── Support de travail ──

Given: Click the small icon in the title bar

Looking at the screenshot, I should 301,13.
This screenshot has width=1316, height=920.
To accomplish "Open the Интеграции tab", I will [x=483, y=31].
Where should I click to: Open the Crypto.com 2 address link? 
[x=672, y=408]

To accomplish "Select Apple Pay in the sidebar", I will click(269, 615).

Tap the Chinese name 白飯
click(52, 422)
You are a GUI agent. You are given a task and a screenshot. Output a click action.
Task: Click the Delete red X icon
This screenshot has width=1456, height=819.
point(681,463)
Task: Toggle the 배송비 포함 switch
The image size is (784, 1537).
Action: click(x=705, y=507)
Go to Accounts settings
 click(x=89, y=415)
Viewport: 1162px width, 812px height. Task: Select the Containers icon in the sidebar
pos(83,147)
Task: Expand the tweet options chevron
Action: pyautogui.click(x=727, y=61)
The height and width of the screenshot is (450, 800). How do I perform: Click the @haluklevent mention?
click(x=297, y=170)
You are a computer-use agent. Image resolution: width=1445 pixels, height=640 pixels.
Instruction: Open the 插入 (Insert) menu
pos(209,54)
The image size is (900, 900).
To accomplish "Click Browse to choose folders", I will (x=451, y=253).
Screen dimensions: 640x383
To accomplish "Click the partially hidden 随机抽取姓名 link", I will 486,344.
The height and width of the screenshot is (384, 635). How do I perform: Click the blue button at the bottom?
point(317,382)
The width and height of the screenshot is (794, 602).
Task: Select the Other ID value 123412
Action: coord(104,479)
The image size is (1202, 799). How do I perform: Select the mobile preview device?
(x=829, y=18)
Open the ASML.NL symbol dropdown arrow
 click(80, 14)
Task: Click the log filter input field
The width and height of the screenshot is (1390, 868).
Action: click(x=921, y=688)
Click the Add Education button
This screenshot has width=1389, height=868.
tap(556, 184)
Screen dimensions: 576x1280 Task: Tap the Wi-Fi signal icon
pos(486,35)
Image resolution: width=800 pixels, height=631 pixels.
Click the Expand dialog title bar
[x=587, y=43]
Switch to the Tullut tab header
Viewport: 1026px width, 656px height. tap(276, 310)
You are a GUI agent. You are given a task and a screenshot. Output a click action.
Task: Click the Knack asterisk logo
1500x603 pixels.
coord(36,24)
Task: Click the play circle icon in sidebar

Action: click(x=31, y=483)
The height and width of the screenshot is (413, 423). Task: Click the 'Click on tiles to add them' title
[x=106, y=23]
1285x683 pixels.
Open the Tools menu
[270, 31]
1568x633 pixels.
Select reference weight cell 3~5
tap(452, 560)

───

→ But de l'exercice
Recopiez toutes les lignes ci-dessus sans y changer quoi que ce soit, s'il vous plaît.

→ Solution proposée
Given: Click the small icon in the title bar

Looking at the screenshot, I should 301,13.
This screenshot has width=1316, height=920.
To accomplish "Open the Интеграции tab", I will [x=483, y=31].
Where should I click to: Open the Crypto.com 2 address link? 
[x=672, y=408]

To accomplish "Select Apple Pay in the sidebar", I will click(269, 615).

Tap the Chinese name 白飯
click(52, 422)
You are a GUI agent. You are given a task and a screenshot. Output a click action.
Task: Click the Delete red X icon
This screenshot has width=1456, height=819.
point(681,463)
Task: Toggle the 배송비 포함 switch
The image size is (784, 1537).
Action: click(x=705, y=507)
Go to Accounts settings
 click(x=89, y=415)
Viewport: 1162px width, 812px height. Task: Select the Containers icon in the sidebar
pos(83,147)
Task: Expand the tweet options chevron
Action: pyautogui.click(x=727, y=61)
The height and width of the screenshot is (450, 800). How do I perform: Click the @haluklevent mention?
click(x=297, y=170)
You are a computer-use agent. Image resolution: width=1445 pixels, height=640 pixels.
Instruction: Open the 插入 (Insert) menu
pos(209,54)
The image size is (900, 900).
To accomplish "Click Browse to choose folders", I will (x=451, y=253).
Screen dimensions: 640x383
To accomplish "Click the partially hidden 随机抽取姓名 link", I will 486,344.
The height and width of the screenshot is (384, 635). How do I perform: Click the blue button at the bottom?
point(317,382)
The width and height of the screenshot is (794, 602).
Task: Select the Other ID value 123412
Action: coord(104,479)
The image size is (1202, 799). How do I perform: Select the mobile preview device?
(x=829, y=18)
Open the ASML.NL symbol dropdown arrow
 click(80, 14)
Task: Click the log filter input field
The width and height of the screenshot is (1390, 868).
Action: click(x=921, y=688)
Click the Add Education button
This screenshot has width=1389, height=868.
tap(556, 184)
Screen dimensions: 576x1280 Task: Tap the Wi-Fi signal icon
pos(486,35)
Image resolution: width=800 pixels, height=631 pixels.
Click the Expand dialog title bar
[x=587, y=43]
Switch to the Tullut tab header
Viewport: 1026px width, 656px height. tap(276, 310)
You are a GUI agent. You are given a task and a screenshot. Output a click action.
Task: Click the Knack asterisk logo
1500x603 pixels.
coord(36,24)
Task: Click the play circle icon in sidebar

Action: click(x=31, y=483)
The height and width of the screenshot is (413, 423). Task: Click the 'Click on tiles to add them' title
[x=106, y=23]
1285x683 pixels.
Open the Tools menu
[270, 31]
1568x633 pixels.
Select reference weight cell 3~5
tap(452, 560)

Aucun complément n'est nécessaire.